Para que Quirn siguiera agradecida, también resolví reorganizar mi contribución a su fama. Suprimí el seminario sobre Joyce, que en 1945 había atraído (si ese es el término adecuado) a cinco oscuros estudiantes avanzados y a un principiante no del todo normal. En compensación, inauguré un tercer curso sobre Obras Maestras (que ahora incluía el Ulises) a mi ración semanal. Pero la principal innovación fue mi audacia para transmitir conocimientos. Durante mis primeros cinco años de Quirn había acumulado dos mil páginas de comentarios literarios mecanografiados por mi asistente (advierto que aún no lo he presentado: Waldemar Exkul, un brillante joven báltico, mucho más docto que yo; dixi, Ex !). Pedí a la sección Xerox que multiplicara esas páginas para distribuirlas entre por lo menos trescientos estudiantes. Los viernes, cada estudiante recibía una hornada de las cuarenta páginas que yo les había recitado, con algunas addenda, en el salón de conferencias. Esas addendaeran una concesión a las autoridades, que me habían advertido con razón que sin ese ardid nadie necesitaba asistir a mis clases. Los lectores debían firmar las trescientas copias de las dos mil páginas mecanografiadas y devolvérmelas antes del examen final. Al principio hubo fallas en el sistema (por ejemplo, en 1948 sólo me devolvieron 153 juegos incompletos, muchos de ellos sin firmar), pero en general funcionó bien, o por lo menos debió funcionar. Otra decisión que tomé fue la de ponerme a disposición de los demás profesores con más generosidad que antes. La aguja roja de mi escala se detenía ahora en una cifra muy conservadora cuando, enteramente desnudo, con los brazos colgando como los de un torpe troglodita, me paraba en la fatal plataforma y con ayuda de mi nueva criada (una encantadora muchacha negra de perfil egipcio), me las arreglaba para distinguir qué había en la bruma entre mis anteojos para leer y para ver de lejos: gran triunfo que festejé comprando varios trajes nuevos. Iba con frecuencia al Pub, un bar universitario, donde procuraba alternar con muchachos de zapatillas blancas, pero donde acabé enredado con camareras profesionales. Y anoté en mi libreta las direcciones de unos veinte colegas.

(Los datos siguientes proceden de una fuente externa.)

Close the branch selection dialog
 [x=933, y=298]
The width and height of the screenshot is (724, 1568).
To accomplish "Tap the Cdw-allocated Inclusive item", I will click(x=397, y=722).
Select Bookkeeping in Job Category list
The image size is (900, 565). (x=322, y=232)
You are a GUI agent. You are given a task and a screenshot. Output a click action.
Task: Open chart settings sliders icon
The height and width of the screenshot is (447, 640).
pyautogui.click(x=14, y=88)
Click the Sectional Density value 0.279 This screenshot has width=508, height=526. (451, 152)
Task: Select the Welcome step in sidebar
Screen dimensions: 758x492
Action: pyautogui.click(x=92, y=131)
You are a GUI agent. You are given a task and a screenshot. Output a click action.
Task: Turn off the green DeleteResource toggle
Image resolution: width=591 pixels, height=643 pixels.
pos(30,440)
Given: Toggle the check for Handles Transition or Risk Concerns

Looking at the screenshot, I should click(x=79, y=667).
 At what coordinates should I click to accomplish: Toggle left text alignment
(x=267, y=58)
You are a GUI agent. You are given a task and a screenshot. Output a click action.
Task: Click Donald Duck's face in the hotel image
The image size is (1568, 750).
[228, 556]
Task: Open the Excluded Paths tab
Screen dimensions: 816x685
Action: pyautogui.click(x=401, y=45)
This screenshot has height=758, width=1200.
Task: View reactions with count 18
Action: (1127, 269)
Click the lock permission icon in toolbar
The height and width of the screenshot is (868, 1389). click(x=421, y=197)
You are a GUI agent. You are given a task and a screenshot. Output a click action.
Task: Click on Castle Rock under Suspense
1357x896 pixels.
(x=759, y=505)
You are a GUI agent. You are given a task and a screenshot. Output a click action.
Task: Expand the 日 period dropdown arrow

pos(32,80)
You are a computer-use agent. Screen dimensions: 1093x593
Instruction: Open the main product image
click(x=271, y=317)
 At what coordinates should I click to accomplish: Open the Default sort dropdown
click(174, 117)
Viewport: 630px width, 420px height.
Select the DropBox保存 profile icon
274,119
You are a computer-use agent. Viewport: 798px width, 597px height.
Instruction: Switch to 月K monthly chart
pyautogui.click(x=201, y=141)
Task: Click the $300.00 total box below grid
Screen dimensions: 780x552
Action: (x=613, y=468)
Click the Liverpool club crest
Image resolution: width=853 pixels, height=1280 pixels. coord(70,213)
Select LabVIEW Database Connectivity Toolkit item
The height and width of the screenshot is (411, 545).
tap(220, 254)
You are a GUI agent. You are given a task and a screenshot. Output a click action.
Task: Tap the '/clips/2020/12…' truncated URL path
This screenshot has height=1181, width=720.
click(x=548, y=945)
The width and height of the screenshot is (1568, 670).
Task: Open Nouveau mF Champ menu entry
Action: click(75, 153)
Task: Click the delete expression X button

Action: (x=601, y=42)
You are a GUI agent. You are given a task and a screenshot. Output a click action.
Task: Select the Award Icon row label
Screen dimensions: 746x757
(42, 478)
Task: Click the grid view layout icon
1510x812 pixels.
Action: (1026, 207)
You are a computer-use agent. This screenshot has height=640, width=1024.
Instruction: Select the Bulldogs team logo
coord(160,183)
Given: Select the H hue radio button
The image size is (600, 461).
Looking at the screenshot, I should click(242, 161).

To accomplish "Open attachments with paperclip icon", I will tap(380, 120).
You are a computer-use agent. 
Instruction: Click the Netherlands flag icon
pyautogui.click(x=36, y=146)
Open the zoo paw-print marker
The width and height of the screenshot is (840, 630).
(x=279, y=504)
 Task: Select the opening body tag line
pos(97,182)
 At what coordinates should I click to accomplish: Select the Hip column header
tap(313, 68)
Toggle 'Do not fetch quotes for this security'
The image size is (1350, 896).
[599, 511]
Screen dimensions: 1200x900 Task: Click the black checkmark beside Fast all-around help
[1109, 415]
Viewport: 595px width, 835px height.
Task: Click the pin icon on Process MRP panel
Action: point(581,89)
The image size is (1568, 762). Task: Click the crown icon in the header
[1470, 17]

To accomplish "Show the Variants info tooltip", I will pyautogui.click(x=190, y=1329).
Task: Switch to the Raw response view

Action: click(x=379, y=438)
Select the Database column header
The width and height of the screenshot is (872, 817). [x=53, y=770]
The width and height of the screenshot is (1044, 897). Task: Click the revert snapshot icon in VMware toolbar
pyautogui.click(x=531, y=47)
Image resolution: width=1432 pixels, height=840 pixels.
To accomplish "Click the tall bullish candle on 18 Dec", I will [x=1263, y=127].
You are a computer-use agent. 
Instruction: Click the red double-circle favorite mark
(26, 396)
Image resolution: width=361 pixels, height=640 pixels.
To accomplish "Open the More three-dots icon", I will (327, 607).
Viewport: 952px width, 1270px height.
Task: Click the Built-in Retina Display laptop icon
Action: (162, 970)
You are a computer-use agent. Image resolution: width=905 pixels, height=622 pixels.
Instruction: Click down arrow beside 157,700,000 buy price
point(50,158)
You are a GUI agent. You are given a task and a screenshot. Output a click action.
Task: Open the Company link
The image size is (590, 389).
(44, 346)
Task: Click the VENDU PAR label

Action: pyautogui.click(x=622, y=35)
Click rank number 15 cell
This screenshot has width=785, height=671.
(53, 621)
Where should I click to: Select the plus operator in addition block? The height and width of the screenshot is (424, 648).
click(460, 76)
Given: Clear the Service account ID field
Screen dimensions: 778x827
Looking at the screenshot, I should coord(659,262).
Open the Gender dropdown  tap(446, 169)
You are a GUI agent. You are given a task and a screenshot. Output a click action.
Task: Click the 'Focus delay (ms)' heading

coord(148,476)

El más apreciado entre mis nuevos amigos era un hombre de aire frágil, ojos tristes, cara de mono, pelo negro encanecido por sus cincuenta y cinco años: el talentoso poeta Audace, cuyo antepasado paterno era el elocuente e infortunado girondino del mismo nombre (" Bourreau, fais ton devoir envers la Liberté!") pero que no sabía una palabra de francés y hablaba norteamericano con vulgar acento del medio oeste. Otra interesante imagen de alcurnia era Louise Adamson, la joven esposa del rector de la sección de Literatura Inglesa: su abuela, Sybil Lanier, había ganado en Filadelfia el Campeonato Nacional de Golf Femenino en 1896.